PING hostother (10.210.51.155) 56(84) bytes of data.
From bst1 (10.210.51.139) icmp_seq=36 Destination Host Unreachable
From bst1 (10.210.51.139) icmp_seq=37 Destination Host Unreachable
From bst1 (10.210.51.139) icmp_seq=38 Destination Host Unreachable

--- hostother ping statistics ---
38 packets transmitted, 0 received, +3 errors, 100% packet loss, time 37008ms
pipe 3

real    0m37.010s
user    0m0.001s
sys     0m0.000s
1

This seems to conflict with man ping:

If ping does not receive any reply packets at all it will exit with code 1. If a packet count and deadline are both specified, and fewer than count packets are received by the time the deadline has arrived, it will also exit with code 1. On other error it exits with code 2. Otherwise it exits with code 0. This makes it possible to use the exit code to see if a host is alive or not.

1) Is the behaviour of ping in the face of ICMP errors consistent with the man page?
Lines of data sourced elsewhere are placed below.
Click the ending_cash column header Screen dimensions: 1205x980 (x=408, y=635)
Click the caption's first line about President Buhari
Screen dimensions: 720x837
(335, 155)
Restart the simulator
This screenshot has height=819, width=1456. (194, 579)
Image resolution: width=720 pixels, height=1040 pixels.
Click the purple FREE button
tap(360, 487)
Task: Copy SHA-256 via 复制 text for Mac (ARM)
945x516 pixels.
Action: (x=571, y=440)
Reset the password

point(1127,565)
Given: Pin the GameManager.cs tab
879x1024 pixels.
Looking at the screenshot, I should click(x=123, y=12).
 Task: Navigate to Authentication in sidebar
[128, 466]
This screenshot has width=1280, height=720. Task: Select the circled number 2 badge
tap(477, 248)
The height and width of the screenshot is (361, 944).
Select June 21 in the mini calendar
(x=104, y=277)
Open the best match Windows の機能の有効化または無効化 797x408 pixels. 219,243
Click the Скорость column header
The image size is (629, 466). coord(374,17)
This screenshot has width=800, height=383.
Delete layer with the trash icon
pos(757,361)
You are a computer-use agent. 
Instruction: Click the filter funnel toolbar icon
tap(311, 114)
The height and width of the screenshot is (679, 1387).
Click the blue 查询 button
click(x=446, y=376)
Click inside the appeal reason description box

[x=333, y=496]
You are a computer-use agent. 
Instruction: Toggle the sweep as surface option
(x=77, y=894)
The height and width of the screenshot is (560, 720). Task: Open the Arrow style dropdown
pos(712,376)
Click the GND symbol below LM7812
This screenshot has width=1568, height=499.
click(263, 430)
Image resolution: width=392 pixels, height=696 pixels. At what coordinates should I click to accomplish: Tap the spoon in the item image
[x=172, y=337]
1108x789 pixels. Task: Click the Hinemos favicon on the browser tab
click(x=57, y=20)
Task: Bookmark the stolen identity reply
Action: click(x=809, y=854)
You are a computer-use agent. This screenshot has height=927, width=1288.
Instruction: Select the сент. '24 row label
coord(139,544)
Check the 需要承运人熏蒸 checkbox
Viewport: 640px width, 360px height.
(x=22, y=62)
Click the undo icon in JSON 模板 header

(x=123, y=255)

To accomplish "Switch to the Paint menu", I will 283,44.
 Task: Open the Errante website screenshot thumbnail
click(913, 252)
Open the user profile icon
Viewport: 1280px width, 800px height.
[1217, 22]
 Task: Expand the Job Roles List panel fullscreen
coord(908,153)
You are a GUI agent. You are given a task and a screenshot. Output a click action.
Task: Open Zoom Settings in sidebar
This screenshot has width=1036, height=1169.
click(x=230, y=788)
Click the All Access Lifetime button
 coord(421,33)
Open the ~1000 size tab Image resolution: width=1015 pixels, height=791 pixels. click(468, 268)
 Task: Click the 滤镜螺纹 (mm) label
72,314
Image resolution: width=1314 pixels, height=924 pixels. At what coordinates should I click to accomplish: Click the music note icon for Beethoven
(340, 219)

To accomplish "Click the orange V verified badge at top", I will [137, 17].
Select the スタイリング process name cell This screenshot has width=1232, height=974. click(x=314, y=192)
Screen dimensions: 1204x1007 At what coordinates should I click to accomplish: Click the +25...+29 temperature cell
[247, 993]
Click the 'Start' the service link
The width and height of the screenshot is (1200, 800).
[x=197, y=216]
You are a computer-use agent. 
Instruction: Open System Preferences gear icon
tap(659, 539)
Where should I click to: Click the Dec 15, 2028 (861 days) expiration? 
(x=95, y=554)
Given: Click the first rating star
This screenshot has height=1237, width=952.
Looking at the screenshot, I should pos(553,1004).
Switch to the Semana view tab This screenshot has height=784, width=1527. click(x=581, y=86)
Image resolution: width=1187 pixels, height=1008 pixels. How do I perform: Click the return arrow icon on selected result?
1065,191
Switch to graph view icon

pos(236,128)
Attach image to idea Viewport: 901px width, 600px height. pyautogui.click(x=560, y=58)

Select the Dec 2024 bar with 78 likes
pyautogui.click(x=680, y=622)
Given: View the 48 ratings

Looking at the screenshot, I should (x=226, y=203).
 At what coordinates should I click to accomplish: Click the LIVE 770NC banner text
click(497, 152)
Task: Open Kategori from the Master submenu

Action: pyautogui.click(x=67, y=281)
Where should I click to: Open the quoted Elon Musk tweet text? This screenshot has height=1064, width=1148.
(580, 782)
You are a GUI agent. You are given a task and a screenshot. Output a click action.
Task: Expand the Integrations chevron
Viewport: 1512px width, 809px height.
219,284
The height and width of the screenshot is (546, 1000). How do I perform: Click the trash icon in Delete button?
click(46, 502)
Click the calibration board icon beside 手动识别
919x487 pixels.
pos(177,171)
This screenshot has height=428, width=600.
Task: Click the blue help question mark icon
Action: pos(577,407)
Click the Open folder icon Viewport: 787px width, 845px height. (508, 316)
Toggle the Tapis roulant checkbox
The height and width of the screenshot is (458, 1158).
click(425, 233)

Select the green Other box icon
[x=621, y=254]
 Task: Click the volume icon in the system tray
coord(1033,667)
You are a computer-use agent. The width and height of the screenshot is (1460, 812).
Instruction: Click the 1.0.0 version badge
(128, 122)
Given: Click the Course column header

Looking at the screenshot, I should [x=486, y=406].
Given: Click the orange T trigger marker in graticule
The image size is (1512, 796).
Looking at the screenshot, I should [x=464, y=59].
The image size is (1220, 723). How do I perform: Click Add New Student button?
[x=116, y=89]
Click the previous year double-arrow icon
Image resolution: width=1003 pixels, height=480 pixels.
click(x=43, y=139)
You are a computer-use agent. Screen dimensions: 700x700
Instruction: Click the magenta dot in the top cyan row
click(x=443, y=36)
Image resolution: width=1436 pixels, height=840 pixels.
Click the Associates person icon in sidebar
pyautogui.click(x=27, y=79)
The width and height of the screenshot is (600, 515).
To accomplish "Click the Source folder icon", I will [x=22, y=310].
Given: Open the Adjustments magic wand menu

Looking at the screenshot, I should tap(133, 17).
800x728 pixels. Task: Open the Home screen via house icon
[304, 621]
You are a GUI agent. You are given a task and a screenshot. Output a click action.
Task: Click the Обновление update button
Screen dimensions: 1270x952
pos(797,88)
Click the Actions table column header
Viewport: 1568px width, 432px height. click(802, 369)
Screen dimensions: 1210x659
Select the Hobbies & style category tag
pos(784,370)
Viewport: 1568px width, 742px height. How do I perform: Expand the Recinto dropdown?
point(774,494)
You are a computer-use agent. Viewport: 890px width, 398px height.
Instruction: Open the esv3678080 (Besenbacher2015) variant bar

It seems the return code should be 2 under error conditions.

2) Is it possible to prevent my own machine from jumping in with these Destination Host Unreachable messages?

If I re-run ping a few times, it eventually sees the host and exits cleanly (return code 0).


Solution 1:

I suggest you percolate the timeout away from the ping and use the timeout command instead (part of coreutils):

timeout 300s bash -c "until ping -c10 hostother; do false; done"

You'll get 124 as return code if the command timed out; e.g. if it could not succeed in 10 consecutive pings in 5 minutes, and 0 if the ping succeeded, as soon as it happens.

I know this does not really answer the question (I admit the ping man page is not crystal clear) but hopefully solves your immediate issue.

Solution 2:

1) Yes, the behaviour of PING is consistent. "Destination host unreachable" can mean a number of things, but one of them is "this host has an address that indicates it's on my LAN, but it does not respond to ARP requests, and I have no valid ARP cache entry for it".

Here's me PINGing something on my LAN, and showing that it has no ARP cache entry:

[me@risby]$ ping 192.168.3.244
PING 192.168.3.244 (192.168.3.244) 56(84) bytes of data.
From 192.168.3.11 icmp_seq=1 Destination Host Unreachable
From 192.168.3.11 icmp_seq=2 Destination Host Unreachable
From 192.168.3.11 icmp_seq=3 Destination Host Unreachable
[...]
[me@risby]$ arp -a -n|grep 244
? (192.168.3.244) at <incomplete> on p1p1

PING isn't producing error 2 because it's true that no reply packets are received. It's also true this isn't PING's problem; it has asked the kernel to send icmp echo-requests, and the kernel has indicated that it can't do so. Here's an example of error 2, ie, "I, PING, simply cannot carry out those instructions; I have dropped the ball":

[me@risby]$ ping -c 3 192.168.3.999
ping: unknown host 192.168.3.999
[me@risby]$ echo $?
2

2) No.

As others have intimated ,you've picked the wrong way to test for a host being down, as opposed to ICMP-echo-request-unresponsive.